- **Task directions**: Could you please return each line of the data that has the word "Search"?

- **Data to examine**:

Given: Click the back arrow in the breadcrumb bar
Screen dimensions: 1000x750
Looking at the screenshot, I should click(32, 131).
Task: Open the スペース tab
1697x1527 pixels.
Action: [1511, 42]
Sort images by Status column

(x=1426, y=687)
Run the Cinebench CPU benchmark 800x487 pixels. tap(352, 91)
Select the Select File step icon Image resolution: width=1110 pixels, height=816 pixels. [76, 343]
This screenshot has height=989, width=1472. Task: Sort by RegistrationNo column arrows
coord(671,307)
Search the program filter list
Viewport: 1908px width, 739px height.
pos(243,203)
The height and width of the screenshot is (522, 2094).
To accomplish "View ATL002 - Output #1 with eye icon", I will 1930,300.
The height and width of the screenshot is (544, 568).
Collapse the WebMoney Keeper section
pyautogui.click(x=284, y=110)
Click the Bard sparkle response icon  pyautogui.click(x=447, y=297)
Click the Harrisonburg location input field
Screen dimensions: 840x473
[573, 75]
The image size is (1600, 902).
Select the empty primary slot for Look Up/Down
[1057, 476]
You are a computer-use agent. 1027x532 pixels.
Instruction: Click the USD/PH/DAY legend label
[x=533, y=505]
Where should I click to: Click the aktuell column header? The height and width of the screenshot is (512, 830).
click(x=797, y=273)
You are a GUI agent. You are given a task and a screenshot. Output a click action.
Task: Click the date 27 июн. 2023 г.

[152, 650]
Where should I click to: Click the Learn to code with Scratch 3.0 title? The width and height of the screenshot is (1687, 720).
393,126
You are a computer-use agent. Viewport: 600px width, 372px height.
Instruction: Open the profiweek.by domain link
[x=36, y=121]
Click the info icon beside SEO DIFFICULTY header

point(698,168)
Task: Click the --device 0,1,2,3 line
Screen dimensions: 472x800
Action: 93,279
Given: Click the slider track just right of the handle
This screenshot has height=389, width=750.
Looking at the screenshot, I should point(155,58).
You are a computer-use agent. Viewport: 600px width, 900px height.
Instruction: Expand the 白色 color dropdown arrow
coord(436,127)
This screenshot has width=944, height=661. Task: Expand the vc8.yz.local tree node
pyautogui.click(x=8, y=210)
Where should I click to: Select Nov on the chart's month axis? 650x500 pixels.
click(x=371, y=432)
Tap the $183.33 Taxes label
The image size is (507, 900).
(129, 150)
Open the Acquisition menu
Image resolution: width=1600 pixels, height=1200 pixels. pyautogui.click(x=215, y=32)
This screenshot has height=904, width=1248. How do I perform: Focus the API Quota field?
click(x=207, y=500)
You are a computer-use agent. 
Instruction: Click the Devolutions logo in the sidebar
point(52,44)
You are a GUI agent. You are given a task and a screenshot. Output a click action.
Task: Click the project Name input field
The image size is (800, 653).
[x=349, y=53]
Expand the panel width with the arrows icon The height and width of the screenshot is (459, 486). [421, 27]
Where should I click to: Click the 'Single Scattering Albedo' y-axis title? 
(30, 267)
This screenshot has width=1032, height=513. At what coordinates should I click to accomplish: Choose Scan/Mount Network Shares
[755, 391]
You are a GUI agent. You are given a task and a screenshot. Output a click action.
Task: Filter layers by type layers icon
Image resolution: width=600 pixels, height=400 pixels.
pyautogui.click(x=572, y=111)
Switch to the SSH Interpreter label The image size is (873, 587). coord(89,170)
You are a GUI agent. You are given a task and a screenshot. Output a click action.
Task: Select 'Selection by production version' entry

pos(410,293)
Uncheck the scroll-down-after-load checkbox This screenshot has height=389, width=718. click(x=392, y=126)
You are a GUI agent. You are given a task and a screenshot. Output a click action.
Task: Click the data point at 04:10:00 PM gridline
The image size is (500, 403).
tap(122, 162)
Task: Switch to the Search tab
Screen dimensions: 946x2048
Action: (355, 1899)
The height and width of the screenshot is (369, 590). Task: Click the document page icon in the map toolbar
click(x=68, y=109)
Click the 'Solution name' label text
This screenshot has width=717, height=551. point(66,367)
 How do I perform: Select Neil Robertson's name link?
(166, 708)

- **Response for this exercise**:
Search the program filter list
Task: Switch to the Search tab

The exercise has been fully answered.